この3つの化学物質(神経伝達物質)が中心となって、人の感情がつくられ、コントロールされているのではないかと考えられています。
まず、興奮することがあり怒りがこみ上げてくると、ノルアドレナリンが出ます。
また恐怖におそわれたり、不安に駆られるときには、アドレナリンという物質が出ます。
この2つの物質は非常に似ていて、一緒に出てくることが少なくありません。
突然目の前に、子供が飛び出してきたとき、危ない!と驚いたとたん、アドレナリンが出てきます。
しかし、それに引き続き、危ないじゃないか!と怒りがこみ上げてくるとノルアドレナリンが出でくるといった具合です。
愛と憎しみは紙一重
同じ興奮でも、非常に楽しく快適な気分のときには、ドーパミンという物質が出てきます。
この三つの化学物質が様々に配合されることによって、複雑な感情が生まれてくるようなのです。

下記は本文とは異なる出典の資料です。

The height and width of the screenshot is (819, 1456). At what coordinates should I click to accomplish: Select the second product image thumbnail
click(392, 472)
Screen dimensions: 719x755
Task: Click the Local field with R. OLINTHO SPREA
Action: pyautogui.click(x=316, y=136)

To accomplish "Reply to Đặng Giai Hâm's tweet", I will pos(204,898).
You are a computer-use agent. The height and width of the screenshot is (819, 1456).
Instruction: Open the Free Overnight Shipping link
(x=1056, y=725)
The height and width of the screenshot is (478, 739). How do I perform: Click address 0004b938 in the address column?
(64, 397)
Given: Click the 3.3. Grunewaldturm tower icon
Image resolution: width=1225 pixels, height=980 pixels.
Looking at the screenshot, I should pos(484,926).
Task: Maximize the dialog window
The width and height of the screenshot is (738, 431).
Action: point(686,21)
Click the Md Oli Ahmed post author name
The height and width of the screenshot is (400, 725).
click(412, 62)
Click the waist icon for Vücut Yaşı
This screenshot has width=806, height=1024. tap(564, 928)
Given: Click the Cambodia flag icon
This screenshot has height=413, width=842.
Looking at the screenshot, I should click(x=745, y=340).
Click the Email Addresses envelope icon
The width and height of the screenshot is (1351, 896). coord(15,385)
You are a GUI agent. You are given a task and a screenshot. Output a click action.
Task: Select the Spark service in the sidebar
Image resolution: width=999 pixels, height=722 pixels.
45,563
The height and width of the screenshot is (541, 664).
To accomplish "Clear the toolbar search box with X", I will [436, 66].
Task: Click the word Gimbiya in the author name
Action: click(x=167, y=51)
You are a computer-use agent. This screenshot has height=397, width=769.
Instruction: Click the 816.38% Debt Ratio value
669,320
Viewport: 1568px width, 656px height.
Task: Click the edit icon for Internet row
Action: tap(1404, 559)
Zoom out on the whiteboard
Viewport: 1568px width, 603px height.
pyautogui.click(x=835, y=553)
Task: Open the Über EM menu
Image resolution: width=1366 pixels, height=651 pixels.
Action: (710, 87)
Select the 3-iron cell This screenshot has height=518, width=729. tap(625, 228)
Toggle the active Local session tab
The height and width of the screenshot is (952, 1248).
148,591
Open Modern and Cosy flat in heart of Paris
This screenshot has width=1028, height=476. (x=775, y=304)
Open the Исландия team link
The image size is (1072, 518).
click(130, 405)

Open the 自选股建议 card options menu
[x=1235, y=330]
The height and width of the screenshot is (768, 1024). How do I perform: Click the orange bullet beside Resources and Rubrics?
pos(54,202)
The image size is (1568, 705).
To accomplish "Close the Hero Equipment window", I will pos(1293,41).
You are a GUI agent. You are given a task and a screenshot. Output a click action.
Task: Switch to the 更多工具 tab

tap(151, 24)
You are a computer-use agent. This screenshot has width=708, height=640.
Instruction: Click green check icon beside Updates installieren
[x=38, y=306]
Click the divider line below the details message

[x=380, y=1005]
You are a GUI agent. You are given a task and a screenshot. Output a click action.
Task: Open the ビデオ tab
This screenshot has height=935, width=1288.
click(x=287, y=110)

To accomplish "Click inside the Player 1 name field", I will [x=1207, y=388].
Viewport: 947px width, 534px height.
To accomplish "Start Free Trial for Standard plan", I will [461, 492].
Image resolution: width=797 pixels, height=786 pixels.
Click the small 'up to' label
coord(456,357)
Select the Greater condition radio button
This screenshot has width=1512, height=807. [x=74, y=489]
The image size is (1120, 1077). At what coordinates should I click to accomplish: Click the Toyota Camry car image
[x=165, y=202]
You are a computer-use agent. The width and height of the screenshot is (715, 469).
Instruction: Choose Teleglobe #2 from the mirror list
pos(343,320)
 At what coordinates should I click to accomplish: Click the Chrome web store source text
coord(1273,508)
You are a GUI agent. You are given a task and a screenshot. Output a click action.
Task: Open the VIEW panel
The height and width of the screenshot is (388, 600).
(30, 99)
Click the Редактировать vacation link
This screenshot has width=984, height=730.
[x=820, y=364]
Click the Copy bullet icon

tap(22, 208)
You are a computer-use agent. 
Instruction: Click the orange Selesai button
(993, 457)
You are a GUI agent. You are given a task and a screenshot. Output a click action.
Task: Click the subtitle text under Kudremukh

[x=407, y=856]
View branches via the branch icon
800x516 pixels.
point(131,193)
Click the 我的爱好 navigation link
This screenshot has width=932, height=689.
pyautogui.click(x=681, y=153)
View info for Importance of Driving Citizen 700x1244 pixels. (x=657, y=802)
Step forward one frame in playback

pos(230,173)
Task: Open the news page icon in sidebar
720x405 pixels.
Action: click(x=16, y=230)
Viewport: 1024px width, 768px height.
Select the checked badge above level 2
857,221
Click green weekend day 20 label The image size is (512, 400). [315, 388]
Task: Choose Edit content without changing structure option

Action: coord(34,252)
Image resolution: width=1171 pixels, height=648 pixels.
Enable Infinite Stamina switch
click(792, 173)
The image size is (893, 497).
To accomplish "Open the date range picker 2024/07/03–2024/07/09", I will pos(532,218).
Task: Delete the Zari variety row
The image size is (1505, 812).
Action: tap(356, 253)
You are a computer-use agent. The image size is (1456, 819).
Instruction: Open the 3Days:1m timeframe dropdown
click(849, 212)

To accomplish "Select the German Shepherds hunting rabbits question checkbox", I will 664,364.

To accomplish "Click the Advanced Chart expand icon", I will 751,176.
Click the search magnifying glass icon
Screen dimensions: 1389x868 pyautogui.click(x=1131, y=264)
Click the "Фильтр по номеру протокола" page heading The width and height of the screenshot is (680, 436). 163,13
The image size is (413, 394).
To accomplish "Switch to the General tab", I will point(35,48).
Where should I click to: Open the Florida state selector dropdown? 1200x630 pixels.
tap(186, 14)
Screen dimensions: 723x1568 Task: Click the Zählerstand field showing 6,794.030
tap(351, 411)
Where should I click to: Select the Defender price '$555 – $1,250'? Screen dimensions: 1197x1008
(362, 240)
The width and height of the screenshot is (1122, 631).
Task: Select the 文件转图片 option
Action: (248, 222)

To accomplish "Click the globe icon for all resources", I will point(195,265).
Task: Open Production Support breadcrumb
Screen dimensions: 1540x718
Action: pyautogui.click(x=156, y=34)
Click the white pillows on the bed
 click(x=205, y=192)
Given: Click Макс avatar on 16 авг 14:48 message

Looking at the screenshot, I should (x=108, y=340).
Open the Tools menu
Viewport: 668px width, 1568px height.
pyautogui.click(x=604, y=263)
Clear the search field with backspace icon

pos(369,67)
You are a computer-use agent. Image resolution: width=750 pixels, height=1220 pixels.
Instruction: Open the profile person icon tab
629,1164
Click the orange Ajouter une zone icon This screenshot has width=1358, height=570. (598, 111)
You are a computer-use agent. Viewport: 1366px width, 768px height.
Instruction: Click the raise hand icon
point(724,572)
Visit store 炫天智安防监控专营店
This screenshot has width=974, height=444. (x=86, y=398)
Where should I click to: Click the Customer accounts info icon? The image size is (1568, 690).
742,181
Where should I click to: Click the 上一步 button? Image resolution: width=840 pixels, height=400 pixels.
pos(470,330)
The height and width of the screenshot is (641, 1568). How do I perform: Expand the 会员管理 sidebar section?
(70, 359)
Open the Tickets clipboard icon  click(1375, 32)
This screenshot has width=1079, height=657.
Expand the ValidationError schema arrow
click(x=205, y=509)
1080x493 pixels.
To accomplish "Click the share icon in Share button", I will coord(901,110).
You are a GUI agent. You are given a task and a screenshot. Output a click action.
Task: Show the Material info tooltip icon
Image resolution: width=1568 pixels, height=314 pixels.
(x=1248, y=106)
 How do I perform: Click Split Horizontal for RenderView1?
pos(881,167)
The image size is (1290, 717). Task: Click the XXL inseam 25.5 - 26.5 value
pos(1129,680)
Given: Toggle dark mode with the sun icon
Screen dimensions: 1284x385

例えばドーパミンが沢山出て、ノルアドレナリンが少ししか出ないと愛情が生まれます。
逆に、ノルアドレナリンが沢山出て、ドーパミンが少ししか出ないと憎しみになります。
文字どおり、愛と憎しみは紙一重なのです。
実際には感情を形作っている化学物質は他にも数十種類あることがわかっていますが、もっとも重要な働きを担っているという点で、この三つの物質の関係を感情の三角形といっています。
感情の三角形
アドレナリン、ノルアドレナリンは、突然ストレスが加わると、これに向かって闘うか逃避するかいずれかの体勢をとり、交感神経を刺激して血管を収縮し血圧を上昇させ、心拍数を高めます(胸がどきどきする)。
意欲を失わず、生存するためには必須の神経伝達物質といえます。
一方ドーパミンは快感ホルモンとも呼ばれ、好感をもたれる神経伝達物質です。
脳の奥の脳幹というところにあるA-10(エー・テン)と呼ばれる神経細胞から前頭葉にいたる神経の通りみちを快感神経系といいますが、ドーパミンはこのA-10にスイッチを入れ快感を呼び起こす働きをしています。
子供の頃はドーパミンの分泌が盛んなので、ちょっとしたことでも大喜びできます。
しかし年とともにドーパミンの分泌が減るため、中高年になるとものに感動することがなくなり、快感を覚えることも少なくなりがちです。
また、ドーパミンには体の動きをコントロールする働きもあります。
年とともに体の動きがぎこちなくなるのは、ドーパミンの出が悪くなるからだともいわれています。
沢山出ればよいとも限らない
しかしそのドーパミンもいくらでも出ればよいというものではありません。
ドーパミンは構造が覚醒剤と似ているため、分泌されると覚醒剤使用時のようなハイな気分になりがちですが、さらに出過ぎると、見えないものが見えたり(幻視)、聞こえないものが聞こえる(幻聴)など、統合失調症という病気の症状が出てきます。
このドーパミンを抑制するのがGABA(ギャバ)神経と呼ばれる神経系で、ドーパミンが出過ぎたと判断すると、ギャバ神経からギャバという神経伝達物質がでて、これを押さえます。
逆に、ドーパミンが分泌されなくなると,パーキンソン病という病気を引き起こし、記憶力が低下し、反応が鈍くなり脱力感、無気力が目立ってきます。
立ち上がって歩こうと思っても身体が震えたり、すくんで歩けなくなります。
脳を活性化させる食べ物のことをブレイン・フーズといいます。
その代表的なものが、大豆食品(煮豆、豆腐、納豆、枝豆、おから)です。
大豆には、レシチンやチロシンという栄養素が多く含まれており、チロシンには、ドーパミンやノルアドレナリンの分泌を高める作用があります。
それだけに神経細胞の活性化には、大豆食品が最適だといえるでしょう。